Female WWII US aviators honoured with gold medal

Normal, Weekender

WASHINGTON: They flew US planes during World War II but were not considered “real” military pilots. No flags were draped over their coffins when they died on duty. And when their service ended, they had to pay their own bus fare home.
These US aviators – all women – got long-overdue recognition last Wednesday. They received the congressional gold medal, the highest civilian honour given by Congress, in a ceremony on Capitol Hill.

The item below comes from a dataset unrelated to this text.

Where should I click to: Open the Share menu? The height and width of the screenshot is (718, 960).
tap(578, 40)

About 200 US women who served as Women Airforce Service Pilots, or WASPs, were on hand to receive the award. Now mostly in their late 80s and early 90s, some came in wheelchairs, many sported dark blue uniforms, and one, June Bent, clutched a framed photograph of a comrade who had died.
As a military band played the national anthem, one of the women who had been sitting in a wheelchair stood up and saluted through the entire song as a relative gently supported her back.

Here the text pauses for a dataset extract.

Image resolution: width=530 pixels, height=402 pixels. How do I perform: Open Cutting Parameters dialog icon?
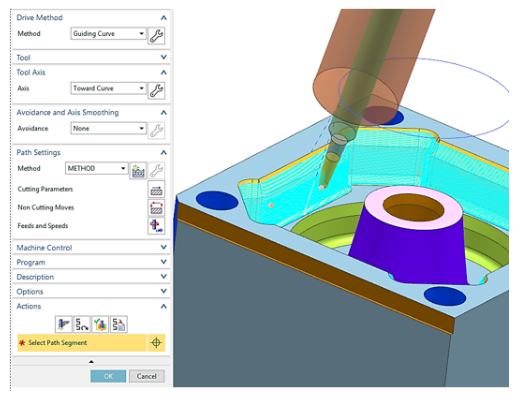point(156,189)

“Women Airforce Service Pilots, we are all your daughters; you taught us how to fly,” the leader of the House, Speaker Nancy Pelosi, the first woman to serve as Speaker of the US House of Representatives, said.
She said the pilots went unrecognised for too long, even though their service blazed a trail for other women in the US military.

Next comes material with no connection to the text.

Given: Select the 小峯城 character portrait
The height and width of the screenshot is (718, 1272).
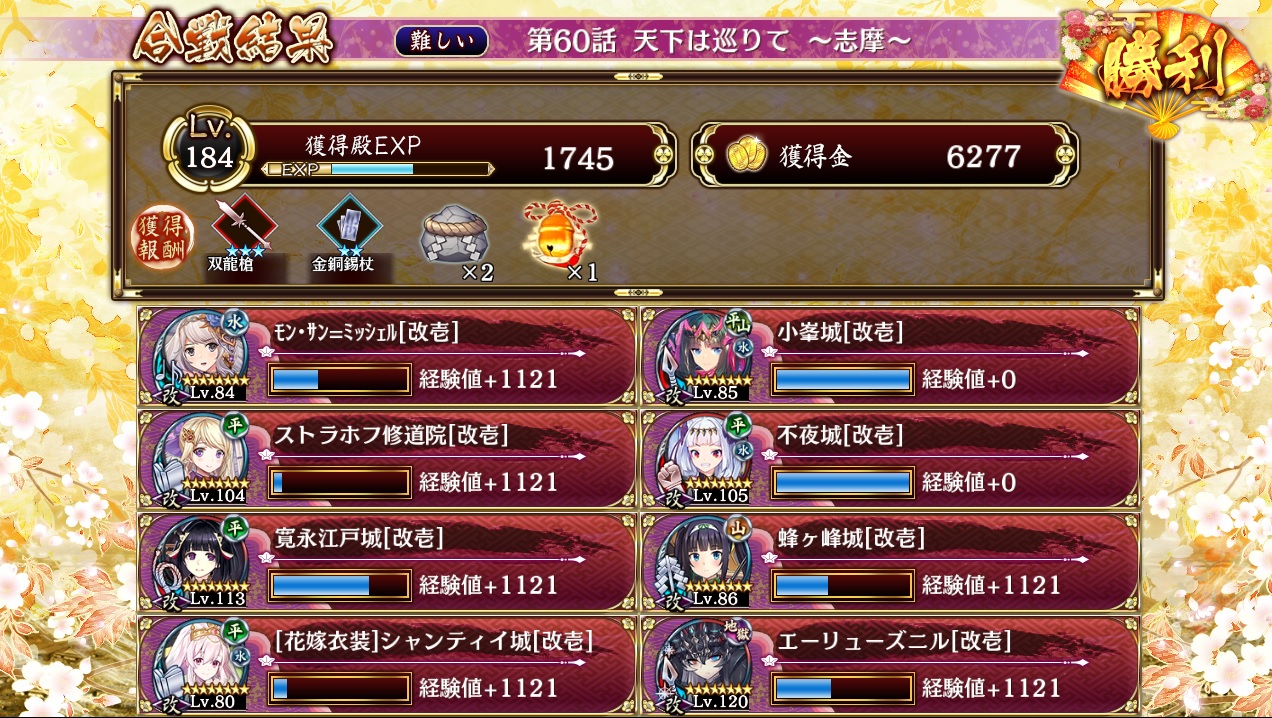Looking at the screenshot, I should click(x=704, y=357).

In accepting the award, WASP pilot Deanie Parrish, 88, said the women had volunteered without expectation of thanks. Their mission was to fly non-combat missions to free up male pilots to fly overseas.
“We did it because our country needed us,” Parrish said.
WASP Hughes Killen, 85, put it more simply: “We’re a bunch of tough old ladies,” she said in an interview.
Thirty-eight WASPS were killed in service in World War II. But they were long considered civilians, not members of the military, and thus were not entitled to the pay and benefits given to men.
They were only afforded veteran status in 1977 after a long fight. It is estimated that about 300 of the more than 1,000 WASPs are still alive.
A day earlier, the women participated in a wreath-laying ceremony at the US Air Force Memorial with the knowledge that it may be one of the last times so many of them could gather.
Killen said it was the “gals who are watching from upstairs” she’s been thinking of.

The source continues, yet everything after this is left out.